I've just taken over an existing haskell package and in the process of getting it to work with ghc 8.0 discovered that when compiling one file ghc tires to use all my ram. It basically ends up using 40% of 16 Gig before being killed by the OOM (out-of-memory) killer.
Maybe not too surprisingly, removing all the INLINE pragmas (51 in 500 lines of code) allows the code to compile even with -O2. (suggested by @mpickering).
A guess would be that in 8.0’s library version, liftM is implemented in a way that mentions fmap, and liftM is inlined to expose that. Then all your unconditinally marked inline functions become effectively recursive, but still keep inlining. But didn’t investigate deeper.
This looks bad. Inlining should not go on for ever ... there's a tick counter as a last-ditch hard stop. It could just possibly be too many INLINE pragmas, but it's quite difficult to eat 16G.
Thomie, THANK YOU for the small repro case in ticket:12425#comment:122699. With its help I rapidly nailed the bug. Here's what is happening.
Suppose we have
let rec { f = ...g...g... ; g = ...f...f... }incase x of True -> ...f.. False -> ..f...

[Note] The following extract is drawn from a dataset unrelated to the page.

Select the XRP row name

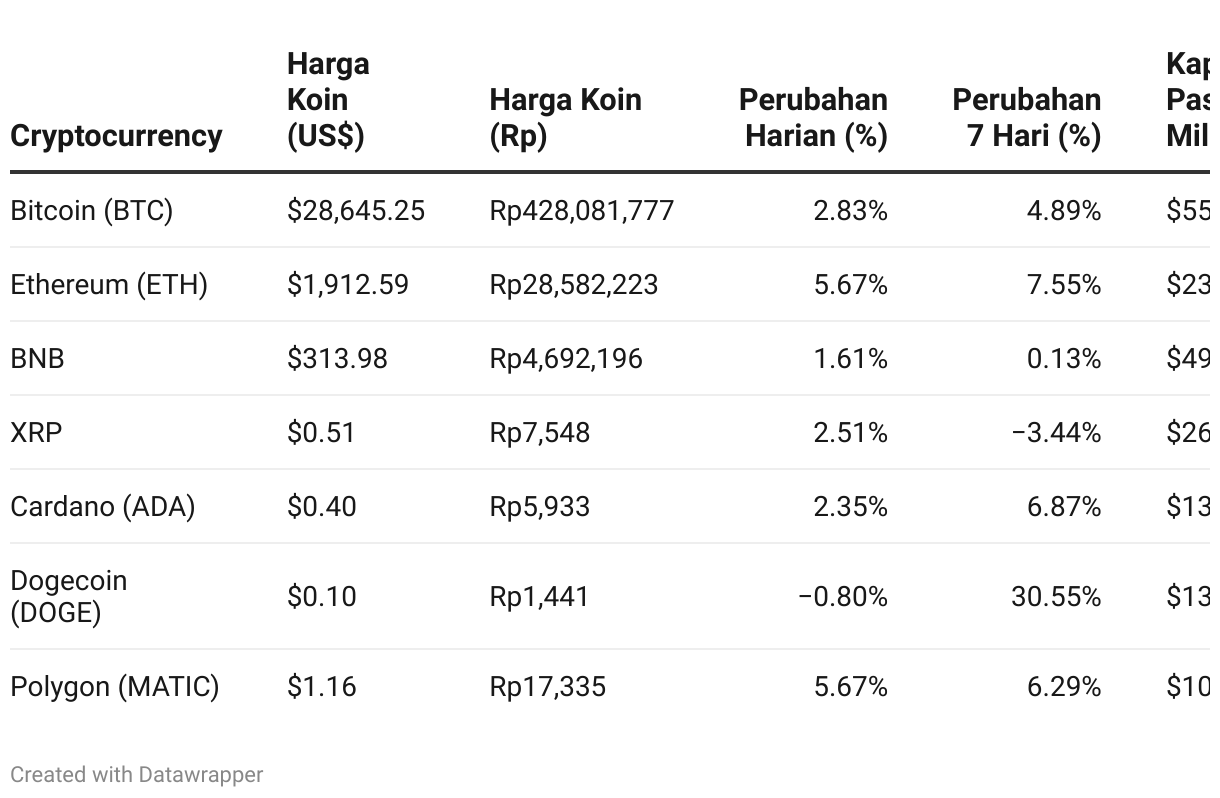point(36,433)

In each iteration of the simplifier the occurrence analyser OccAnal chooses a loop breaker. Suppose in iteration 1 it choose g as the loop breaker. That means it is free to inline f.

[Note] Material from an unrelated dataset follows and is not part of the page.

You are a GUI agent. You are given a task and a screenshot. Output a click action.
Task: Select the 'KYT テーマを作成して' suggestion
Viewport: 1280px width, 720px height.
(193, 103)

Suppose that GHC decides to inline f in the branches of the case, but (for some reason; eg it is not satureated) in the rhs of g. So we get
let rec { f = ...g...g... ; g = ...f...f... }incase x of True -> ...g...g..... False -> ..g..g....
Now suppose that, for some reason, in the next iteraion the occurrence analyser chooses f as the loop breaker, so it can freely inling g. And again for some reason the simplifer inlines g at its calls in the case branches, but not in the RHS of f. Then we get
let rec { f = ...g...g... ; g = ...f...f... }incase x of True -> ...(...f...f...)...(...f..f..)..... False -> ..(...f...f...)...(..f..f...)....
You can see where this is going! Each iteration of the simplifier doubles the number of calls to f or g. No wonder GHC is slow!
(In the particular example in ticket:12425#comment:122699, f and g are the two mutually recursive fmap instances for CondT and Result. They are both marked INLINE which, oddly, is why they don't inline in each other's RHS, because the call there is not saturated.)
The root cause is that we flip-flop on our choice of loop breaker. I always thought it didn't matter, and indeed for any single iteration to terminate, it doesn't matter. But when we iterate, it matters a lot!!
I think this was not happening before because, by a fluke, we tended to always choose the same one. But, perhaps as a resul of Bartosz's work on making GHC deterministic, the occurrence analyser now reliably flip-flops in each iteration, as above.
What to do? We want the occurrence analyser to choose a loop breaker based on stable criteria, not arbitrary things. Simple idea: if two or more potential loop breakers look equally plausible, choose the one that was a loop breaker in the previous iteration. That should make it stable.
Stay tuned. But I thought I'd explain what is happening in case I get distracted.
I built a compiler from git HEAD, but that wouldn't build the dependencies for my library (numerous problems with the primitve and vector libraries).
I tried checking out the ghc-8.0 branch and then cherry-picking commit d03e41b4f5 but that failed due to merge conflicts in compiler/simplCore/OccurAnal.hs that seem rather tricky to resolve.
Sorry erikd, several of those dependencies not building on GHC HEAD were probably my fault. After adjusting some template-haskell upper version bounds on dependent packages on Hackage, I was able to successfully install conduit-find with GHC HEAD, and I did not observe any noticeable slowness.
Thanks @RyanGlScott . As long it compiled with -O1 or above, then its fixed. The original problem was GHC chewing up all memory when *compiling* conduit-find.
Just for the record, this bug can be reproduced by compiling Hackage's find-conduit 0.4.4 with GHC 8.0.1. find-conduit is the old version of conduit-find prior to a maintainer change, and prior to the workarounds to avoid this bug that have been incorporated into conduit-find.